Fair Winds for 'Sara'

By Tom Shevlin

Darryl Fern pulls cannon lanyard to fire salute to his former ship. Darryl Fern pulls cannon lanyard to fire salute to his former ship. Newport said goodbye to one of its most imposing friends last week. The USS Saratoga, the hulking decommissioned aircraft carrier that has been a fixture along Burma Road for years now, set out for sea one last time on Aug. 21.

Its destination? A scrapyard in Brownsville, Texas where the ship will be stripped into recyclable metal pieces.

Known affectionately as “Super Sara,” the Saratoga had an impressive history, serving in the Cuban Missile Crisis, the Vietnam War and a 1986 strike on Libya. Her last active duty tour was in the Persian Gulf during Operation Desert Storm, where she joined a fleet of U.S. Navy ships in the first Iraq War.

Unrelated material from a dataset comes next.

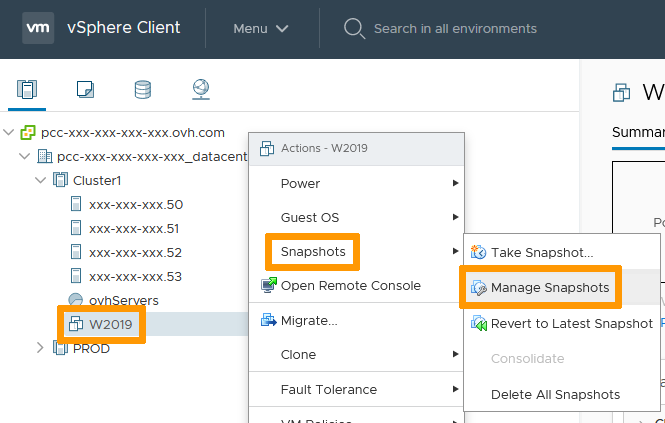The height and width of the screenshot is (423, 665).
Task: Open the Menu dropdown in header
Action: point(260,29)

First commissioned in 1956 as one of four Forrestal-class supercarriers, the Saratoga was the sixth U.S. Navy ship to be named in honor of the Battle of Saratoga, a key colonial victory considered a turning point in the American Revolution. She was built at the former Brooklyn Naval Yard and at the time was considered one of the world’s most advanced naval vessels.

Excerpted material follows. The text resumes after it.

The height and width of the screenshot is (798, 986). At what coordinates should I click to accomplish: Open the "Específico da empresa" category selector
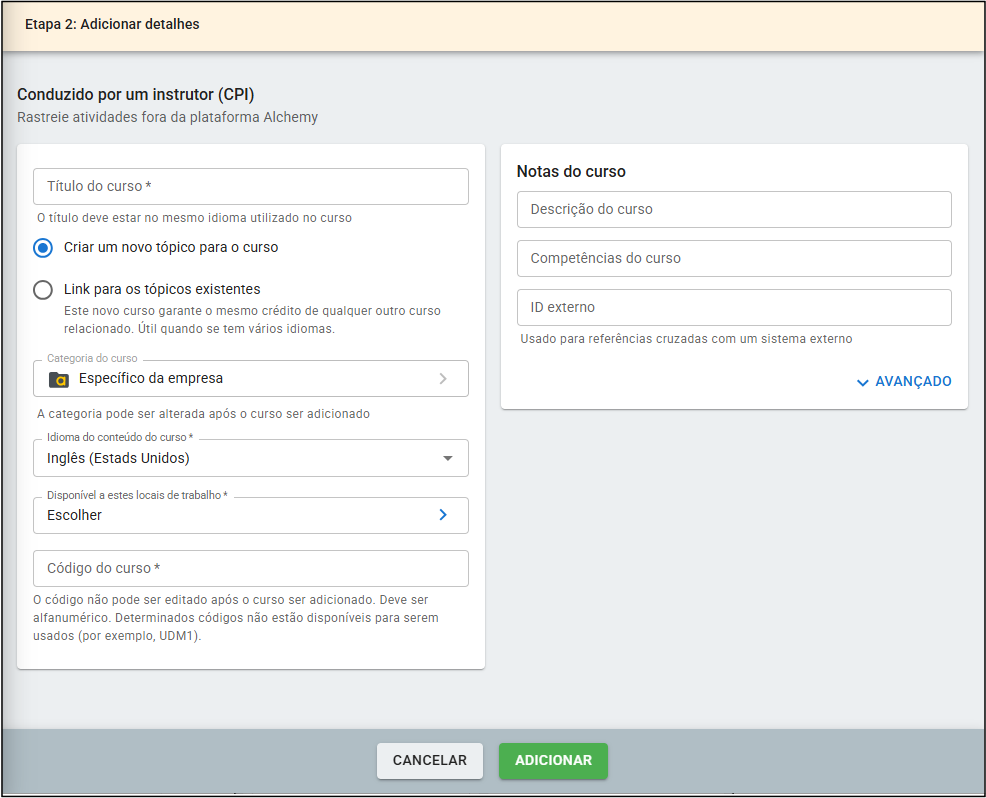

Prior to being decommissioned in 1994, the Saratoga spent most of her career in the Mediterranean, where she was seen as a stabilizing force during the Cold War years of the 1960s and 70s. And like many ships, Sara’s tenure was not without tumult. Just two years after first being deployed, in May of 1960, the Saratoga suffered her first scar, colliding with a German freighter off the coast of North Carolina. The incident, which occurred in the early hours of the morning didn’t result in any loss of life, but caused significant damage to the freighter's bridge and superstructure. The mishap prompted the U.S. Navy to pay roughly 2.5 million German marks in repairs.

A few months later, in January of 1961, while deployed with the Sixth Fleet in the Mediterranean, a fire ripped through the machine area of the Saratoga, taking the lives of seven crew members. After undergoing repairs, the ship returned to duty in 1967, where she was quickly called to action as a medical facility during the Six-Day War. Service in Vietnam followed, where her airmen flew over 1,000 missions against North Vietnam from her flight deck, suffering multiple casualties along the way.

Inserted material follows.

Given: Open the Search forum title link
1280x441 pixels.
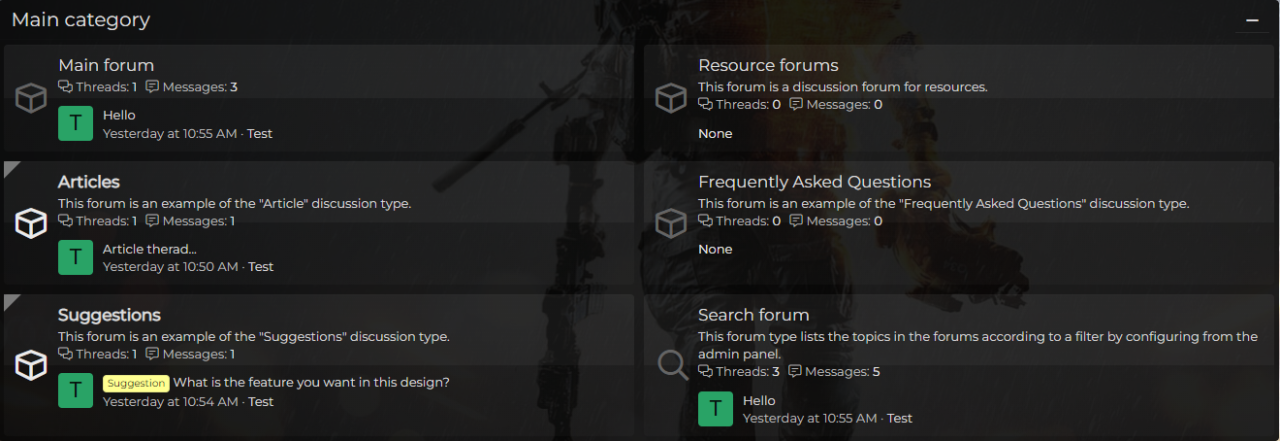Looking at the screenshot, I should coord(753,316).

During the 1980s, the ship saw more challenges in the Mediterranean, serving in a host of combat and support roles from Libya to Portugal. During Operation Desert Storm, Saratoga was deployed to the Red Sea, where she suffered the loss of 21 crew members in a ferry boat accident off the coast of Israel just before the start of the U.S.-led incursion in Iraq. During the war, she completed approximately 11,000 aircraft launch and recovery cycles, and suffered the loss of the first U.S. casualty, Capt. Michael Scott Speicher, whose aircraft was shot down over the Iraqi desert in 1991.

The Saratoga was also a focus of Saddam Hussein, who claimed on Iraqi television that she had been sunk along with several other vessels during the early days of the war.

In 1994, the Saratoga was decommissioned in Florida and went on to find a home in Newport where she could be found until a few years ago alongside another former war horse, the USS Forrestal.

After several years exploring ways to preserve the ship as a museum, Sara was sold to Esco Marine last year, which paid a penny for the right to scrap the vessel. Proceeds from the sale of the metal will be used to offset the cost of the transport and dismantling process.

Throughout her 38-year service, more than 60,000 sailors served aboard Sara, with roughly 5,000 personnel serving at any given time.

Former crew members were given the chance to say goodbye to the old girl during a dockside ceremony in Newport earlier this year, and onlookers lined the shores of Narragansett Bay as she made her final voyage under the Newport Bridge.